Today, both the U.S. and Canada have accepted in principle that the renegotiated treaty must hold ecosystem function as a co-equal purpose alongside hydroelectric and flood control. This is a sign of real progress.

To the contrary, involvement of Indigenous nations has been reminiscent of the treaty’s exclusionary past. On both sides of the border, Indigenous nations participated heavily in the review processes leading up to the renegotiation. So it came as a shock when the U.S. and Canadian governments announced last May that Indigenous nations would be excluded from the negotiations.

However, citing their renewed commitment to reconciliation with Indigenous peoples for historic and ongoing wrongs, on April 26 the Canadian government announced a reversal of its prior decision. The three First Nations on the Canadian side of the basin will now have official observer status in the negotiating sessions.

The U.S. has an ethical obligation to follow suit by inviting the 15 tribes on the American side of the basin to join the negotiating sessions as official observers, alongside their Canadian counterparts.

Writing about the ongoing legacy of African American slavery and oppression in the U.S., black American scholar Ta-Nehisi Coates writes, “until we reckon with our compounding moral debts, America will never be whole.”

The same is true for our moral debt to the original stewards of the land on which we live. Until Indigenous nations are actually involved as sovereigns and not merely consulted like stakeholders, the legal and moral integrity of our decisions about the land and water we share will not stand the test of time.

As Grand Chief Stewart Phillip of the Okanagan Nation Alliance said in a statement, while certainly overdue, this was a courageous decision on Canada’s part. In a land where Indigenous voices and human rights have been systematically suppressed for centuries and where governments are still failing to fully uphold their commitments to the United Nations Declaration on the Rights of Indigenous Peoples, inviting Indigenous nations into the conversation about our shared future in this place is a radical move.

Since 2008, Canada has been trying to make itself whole through a process known as reconciliation. The goal is to honestly and openly reckon with its history of attempted cultural genocide against Indigenous peoples through the Indian Residential School System it operated until 1996.

Though many fewer Americans seem to be aware of it, the U.S. has a very similar history. But on this side of the border, we as a people have not yet attempted to reckon with this legacy in the same way. Shamefully, our governments have mostly waited to act until forced to do so by court orders such as the 1974 Boldt Decision, which recognized native treaty rights to co-manage northwest fisheries.

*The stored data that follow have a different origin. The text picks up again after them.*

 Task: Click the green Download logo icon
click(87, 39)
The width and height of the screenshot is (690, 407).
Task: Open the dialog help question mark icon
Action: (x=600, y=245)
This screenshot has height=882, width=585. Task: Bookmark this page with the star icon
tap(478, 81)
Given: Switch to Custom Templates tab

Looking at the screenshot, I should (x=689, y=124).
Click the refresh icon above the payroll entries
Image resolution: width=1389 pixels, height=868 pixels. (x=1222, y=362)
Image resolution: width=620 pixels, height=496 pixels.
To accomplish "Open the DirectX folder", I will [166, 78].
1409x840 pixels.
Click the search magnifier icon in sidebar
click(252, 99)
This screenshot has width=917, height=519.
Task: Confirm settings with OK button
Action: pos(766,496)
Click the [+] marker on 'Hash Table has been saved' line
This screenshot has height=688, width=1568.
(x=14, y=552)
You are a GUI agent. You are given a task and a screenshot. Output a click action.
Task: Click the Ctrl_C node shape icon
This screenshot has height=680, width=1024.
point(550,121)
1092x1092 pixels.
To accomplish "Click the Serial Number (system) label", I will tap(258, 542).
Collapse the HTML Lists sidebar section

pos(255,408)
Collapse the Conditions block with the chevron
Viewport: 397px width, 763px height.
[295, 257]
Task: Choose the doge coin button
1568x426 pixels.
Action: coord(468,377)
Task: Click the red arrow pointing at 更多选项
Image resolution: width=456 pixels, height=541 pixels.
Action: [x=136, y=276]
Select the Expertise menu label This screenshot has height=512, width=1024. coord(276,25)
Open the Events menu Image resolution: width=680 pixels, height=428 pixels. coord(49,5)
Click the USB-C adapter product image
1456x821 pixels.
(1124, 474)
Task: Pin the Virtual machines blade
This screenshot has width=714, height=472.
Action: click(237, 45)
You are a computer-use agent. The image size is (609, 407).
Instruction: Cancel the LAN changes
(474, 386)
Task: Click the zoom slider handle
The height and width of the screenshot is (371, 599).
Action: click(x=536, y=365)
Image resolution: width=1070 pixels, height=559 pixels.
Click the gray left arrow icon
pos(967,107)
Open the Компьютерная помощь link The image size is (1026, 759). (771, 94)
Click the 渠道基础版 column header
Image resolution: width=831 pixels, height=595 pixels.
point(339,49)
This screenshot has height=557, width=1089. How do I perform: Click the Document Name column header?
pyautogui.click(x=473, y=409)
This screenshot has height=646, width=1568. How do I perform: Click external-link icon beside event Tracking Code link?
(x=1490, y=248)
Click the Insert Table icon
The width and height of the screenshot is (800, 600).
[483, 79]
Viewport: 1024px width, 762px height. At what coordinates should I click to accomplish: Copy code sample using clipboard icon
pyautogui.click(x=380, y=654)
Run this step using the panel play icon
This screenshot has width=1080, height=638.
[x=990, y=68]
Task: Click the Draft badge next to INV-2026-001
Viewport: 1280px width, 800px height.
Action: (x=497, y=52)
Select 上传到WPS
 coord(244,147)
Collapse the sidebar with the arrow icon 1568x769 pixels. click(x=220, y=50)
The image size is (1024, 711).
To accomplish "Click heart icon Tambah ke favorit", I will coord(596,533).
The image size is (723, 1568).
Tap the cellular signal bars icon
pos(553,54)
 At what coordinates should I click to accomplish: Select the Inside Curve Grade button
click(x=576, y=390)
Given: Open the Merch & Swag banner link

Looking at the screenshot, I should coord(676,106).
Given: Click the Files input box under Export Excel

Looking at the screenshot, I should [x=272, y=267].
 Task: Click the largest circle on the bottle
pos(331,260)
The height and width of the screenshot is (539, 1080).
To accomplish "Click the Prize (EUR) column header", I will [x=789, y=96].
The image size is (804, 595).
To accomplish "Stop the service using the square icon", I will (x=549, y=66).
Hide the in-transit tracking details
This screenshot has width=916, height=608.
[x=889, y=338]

The current renegotiation of the Columbia River Treaty is an opportunity for us as Americans to be courageous. We need courage to see the truth of our own history. We need courage to admit when we’ve made a mistake. And we need courage to invite our neighbours who have cared for this land since time immemorial to join us in figuring out how we may all thrive here in our common future.

As they continue to hold negotiating sessions, our treaty negotiators stand on the front lines of Columbia Basin and American history. We must encourage them to follow Canada’s lead in charting a better path forward towards political, ecological and social wholeness for us all – native and non-native neighbours alike.

An American living on both sides of the border, Graeme Lee Rowlands is a published researcher and educator who studied at Quest University Canada, in Squamish, B.C. He serves as the program co-ordinator of the Columbia River Field School and has travelled the entire length of the Columbia River by bicycle, canoe and kayak to learn directly from people and place.